# Transient and limiting distribution of the M/M/∞ queue

Suppose customers arrive to a queue according to a Poisson process with intensity ${\lambda}$, have independent service times with distribution ${G(t)}$, and there is an infinite number of servers available, so that service begins immediately as a customer enters the system. Assume further that the system is empty at time ${0}$. Let ${X(t)}$ be the number of customers in the system at time ${t}$; what is the distribution of ${X(t)}$?

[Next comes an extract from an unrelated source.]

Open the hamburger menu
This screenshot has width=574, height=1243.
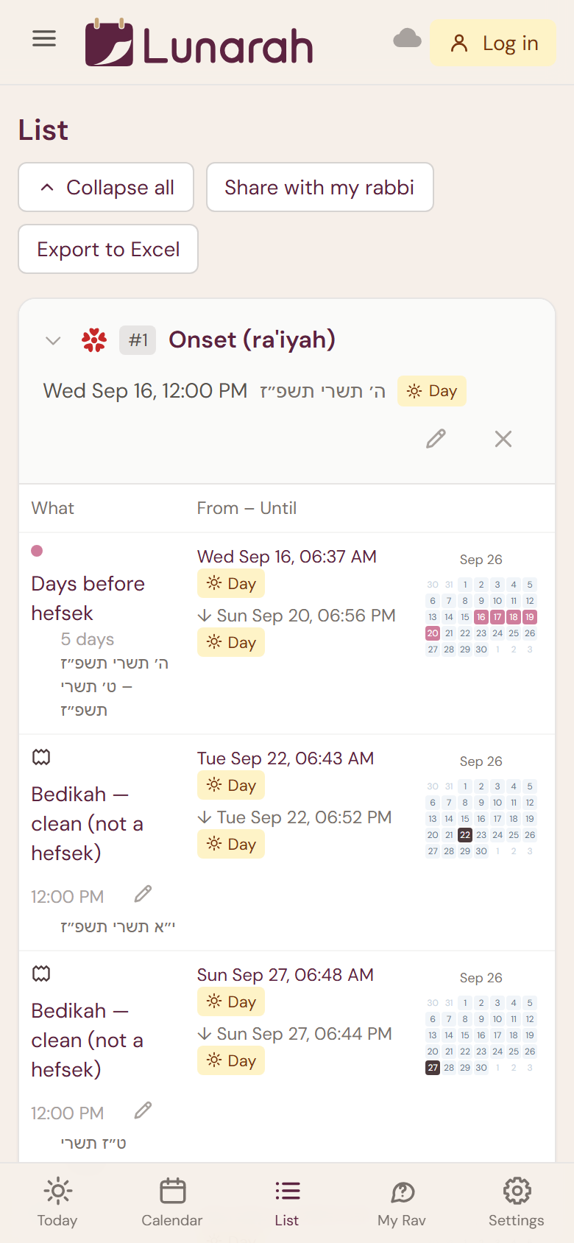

A customer who enters the system at time ${s\leqslant t}$ will still be in the system at time ${t}$ with probability ${1-G(t-s)}$. Let ${\{N(t):t\in\mathbb R_+\}}$ be a Poisson process with intensity ${\lambda}$ and ${N_1(t) = (1-G(t-s))N(t)}$, ${0\leqslant s\leqslant t}$. Then ${N_1(t)=X(t)}$, and so for each nonnegative integer ${k}$

\displaystyle \begin{aligned} \mathbb P_0(X(t) = k) &= \mathbb P_0(N_1(t) = k)\\ &= \exp\left( -\lambda \int_0^t (1-(G(t-s)))\ \mathsf ds\right) \frac{\left(\lambda\int_0^t (1-(G(t-s)))\ \mathsf ds \right)^k}{k!}\\ &= \exp\left( -\lambda \int_0^t (1-(G(s)))\ \mathsf ds\right) \frac{\left(\lambda\int_0^t (1-(G(s)))\ \mathsf ds \right)^k}{k!}.\\ \end{aligned}

In the case where ${G(t) = 1-e^{-\mu(t)}}$, that is, the service times are exponentially distributed with rate ${\mu}$, we have

$\displaystyle \int_0^t (1-G(s))\ \mathsf ds = \int_0^t e^{-\mu t} = \frac1\mu \left(1 - e^{-\mu t}\right),$

and hence

$\displaystyle \mathbb P_0(X(t) = k) = \exp\left(-\frac\lambda\mu\left(1-e^{-\mu t}\right)\right) \frac{\left(\frac\lambda\mu\left(1-e^{-\mu t}\right)\right)^k}{k!}.$

The expected number of customers at time ${t}$ is then

\displaystyle \begin{aligned} \mathbb E_0[X(t)] &= \sum_{k=1}^\infty k\cdot \mathbb P_0(X(t)=k)\\ &= \sum_{k=1}^\infty k\cdot \exp\left(-\frac\lambda\mu\left(1-e^{-\mu t}\right)\right) \frac{\left(\frac\lambda\mu\left(1-e^{-\mu t}\right)\right)^k}{k!}\\ &= \frac\lambda\mu\left(1-e^{-\mu t}\right)\exp\left(-\frac\lambda\mu\left(1-e^{-\mu t}\right)\right)\sum_{k=0}^\infty \frac{\left(\frac\lambda\mu\left(1-e^{-\mu t}\right)\right)^k}{k!}\\ &= \frac\lambda\mu\left(1-e^{-\mu t}\right)\exp\left(-\frac\lambda\mu\left(1-e^{-\mu t}\right)\right)\exp\left(\frac\lambda\mu\left(1-e^{-\mu t}\right)\right)\\ &= \frac\lambda\mu\left(1-e^{-\mu t}\right). \end{aligned}

Moreover, we observe that

$\displaystyle \lim_{t\rightarrow\infty} \mathbb P_0(X(t)=k) = e^{-\frac\lambda\mu}\frac{\left(\frac\lambda\mu\right)}{k!},$

which is the same as the stationary distribution ${\pi}$ of ${\{X(t)\}}$ derived from the generalized global balance equations

$\displaystyle \lambda \pi_k = (k+1)\mu \pi_{k+1},\quad n=0,1,2,\ldots$

(normalized by the condition ${\sum_{n=0}^\infty \pi_k=1}$).